Close Quincy Center CR to increase average speed along the single-track section
Add a passing loop at Quincy Center by cutting into Freedom 'Park'
Bad idea. You
want Regional Rail stopping at major bus hubs. It's multimodal Viagra. QC itself can be double-tracked without undue expense by digging out the gravel embankment the current platform abuts, re-capping the Burgin Parkway kiss-and-ride, and punching regularly-spaced holes in the retaining wall from the current platform to reach the other side of the doubled-up island. Freedom Park and Wollaston were likewise left alone by TransitMatters (again...absent the speed-limit insanity on the main vs. the branches, so their traffic modeling is more likely to hold up to scrutiny), with the QC platforms acting as the timing mechanism for treating that 1.4 mi. of single-track to the north. You might need some DT here for :15 Urban Rail to Brockton, but :30-:30-:30 on the branches can probably live without.
That leaves 3 branches, Greenbush, Plymouth, and Middleborough/Lakeville. (Although with SCR maybe the line should be cut back to Bridgewater? That's a different question for another time.) The lack of recovery from the pandemic and the generally low ridership probably don't warrant <30min headways on Greenbush, but an extension to Plymouth would likely boost ridership on that branch, and MB/L ridership has actually exceed pre-pandemic ridership. We'll allow 15 minute headways on both of these lines. It seems like this is just barely possible with the previously mentioned measures and these headways.
Greenbush would do a lot better on ridership if it had the frequencies, and Regional Rail is supposed to be a region-wide transformative service tier so it shouldn't be a game of playing favorites with who gets the spoils. It's one thing if immovable infrastructure constraints force something like Needham looking from the sidelines on :30 frequencies; it's quite another if the killshot double-tracking for unlocking :30 frequencies on all the OC branches leads one to put finger on the scale for somebody's branch while punishing somebody else's branch.
If there's anywhere past-128 meriting :15 frequencies it's Brockton. Gateway city of 90K, large RTA bus system centered on the CR station, adjacent third-track siding for a layover yard, island-platformed downtown stop enabling easy turnbacks.
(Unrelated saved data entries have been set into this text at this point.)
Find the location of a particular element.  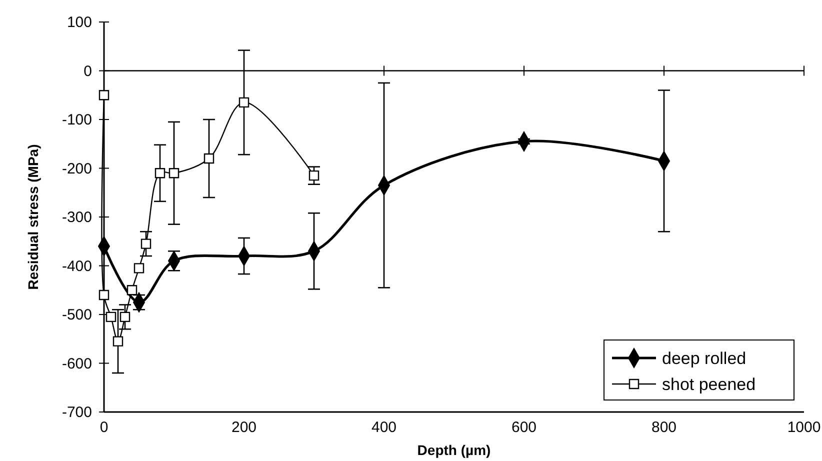

x-tick-label: 600 is located at coordinates (524, 428).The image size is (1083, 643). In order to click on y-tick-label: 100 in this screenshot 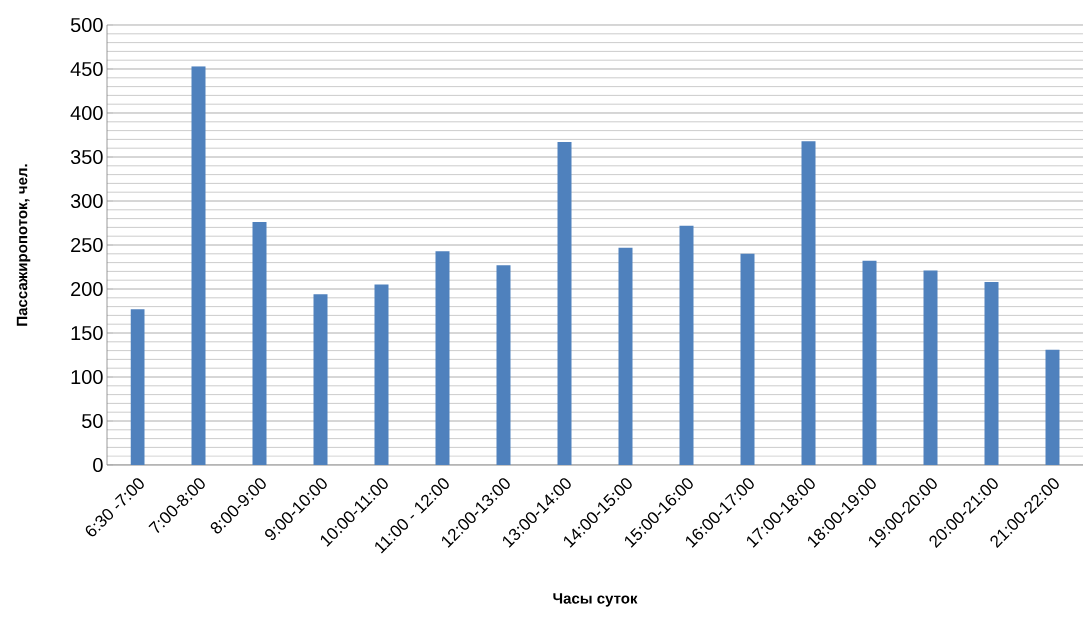, I will do `click(87, 377)`.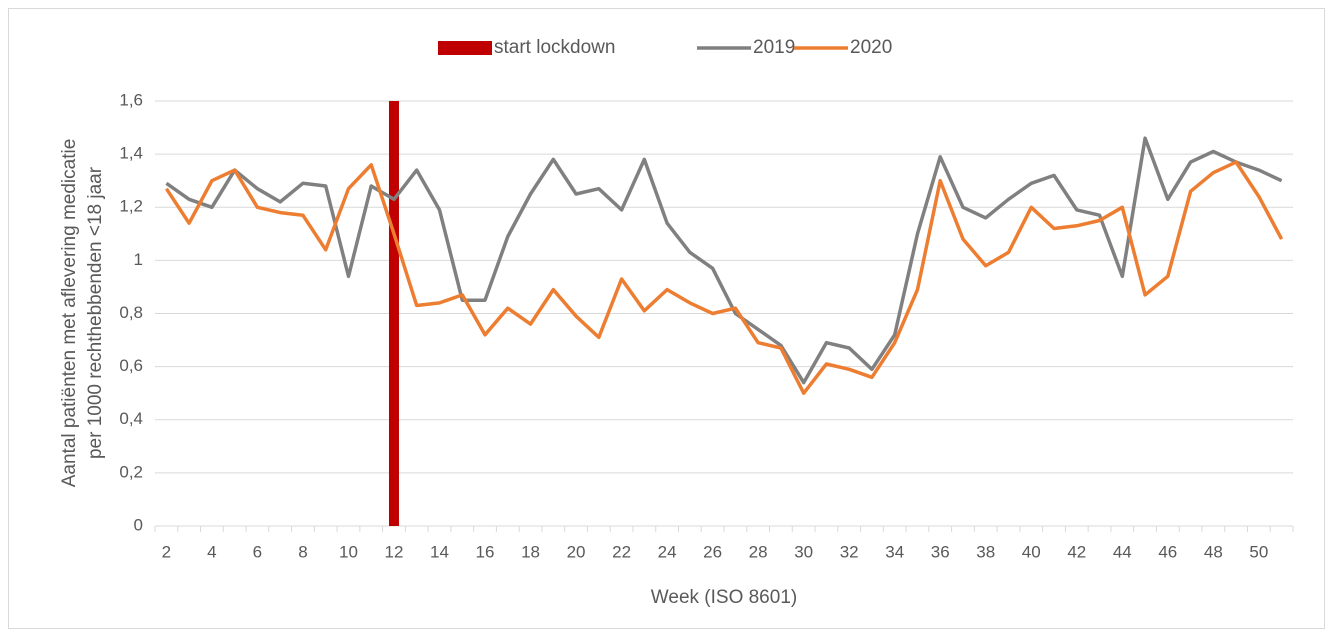 The height and width of the screenshot is (637, 1333). Describe the element at coordinates (554, 48) in the screenshot. I see `legend-label: start lockdown` at that location.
Plymouth Line doesn't have a node of that kind of heft, nor the density of bus connections at any of its stops. So only one of the branches really checks off the utilization boxes for bringing Urban Rail :15 frequencies past Braintree. Do whatever additional Quincy double-tracking segments enable that, cull half the runs at Brockton, leave :30 service continuing to Campello, Bridgewater, Middleboro, Wareham, and Buzzards Bay.